Exercise input
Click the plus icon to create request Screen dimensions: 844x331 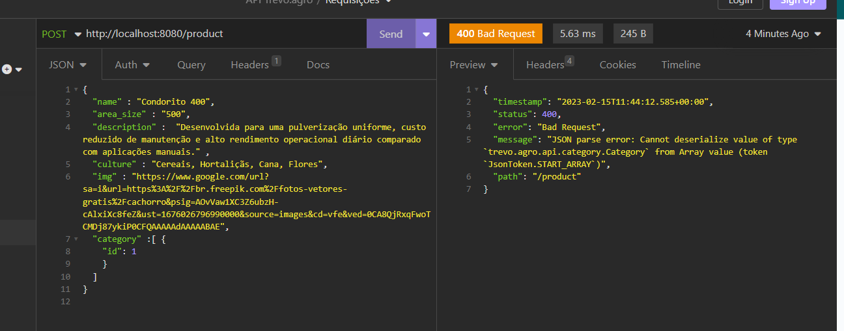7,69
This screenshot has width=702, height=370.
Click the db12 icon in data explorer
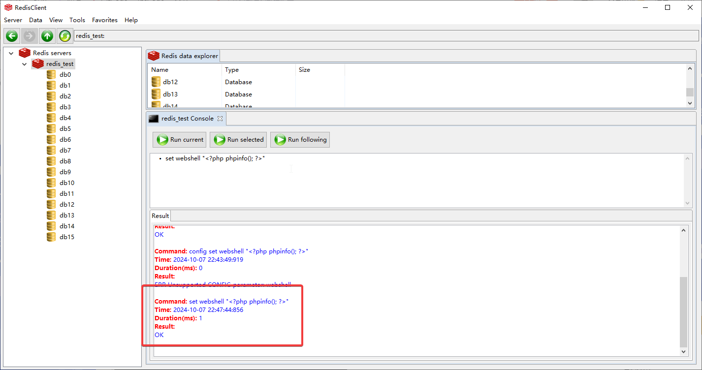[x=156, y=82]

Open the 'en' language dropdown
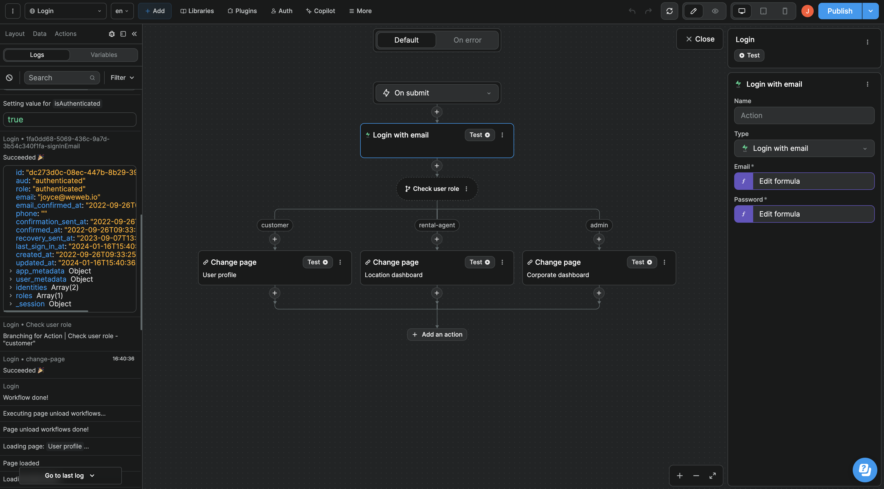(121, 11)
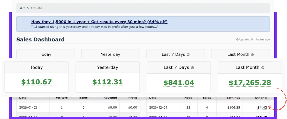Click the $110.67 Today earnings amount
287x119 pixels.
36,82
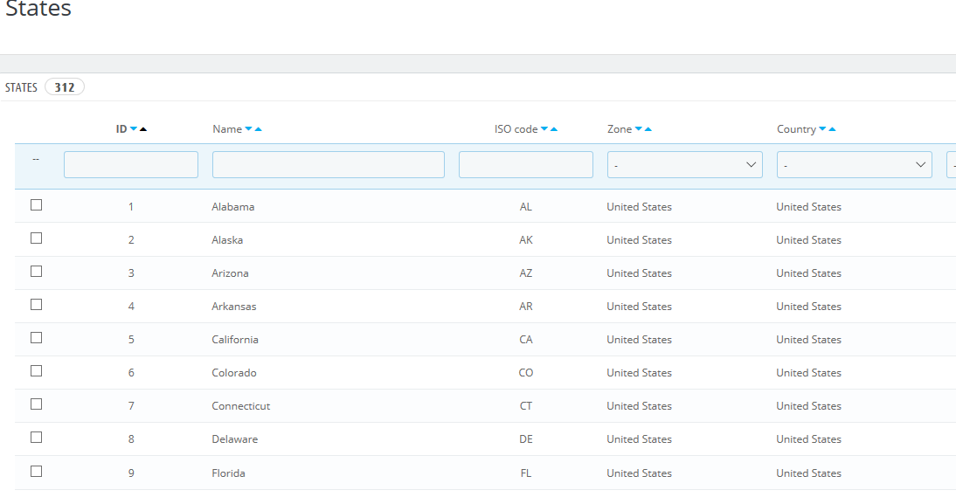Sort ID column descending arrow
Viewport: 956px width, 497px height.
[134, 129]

What to do
Repeat the listing from the line with "This screenshot has width=702, height=370." through the end of the listing, and in those lines replace "dropdown" with "menu", leaving everything else unchanged. Leave the pictures out of your answer.

Full answer
This screenshot has width=702, height=370.
Click the db12 icon in data explorer
[x=156, y=82]

Open the 'en' language menu
(121, 11)
Click the $110.67 Today earnings amount
287x119 pixels.
36,82
Sort ID column descending arrow
Viewport: 956px width, 497px height.
[134, 129]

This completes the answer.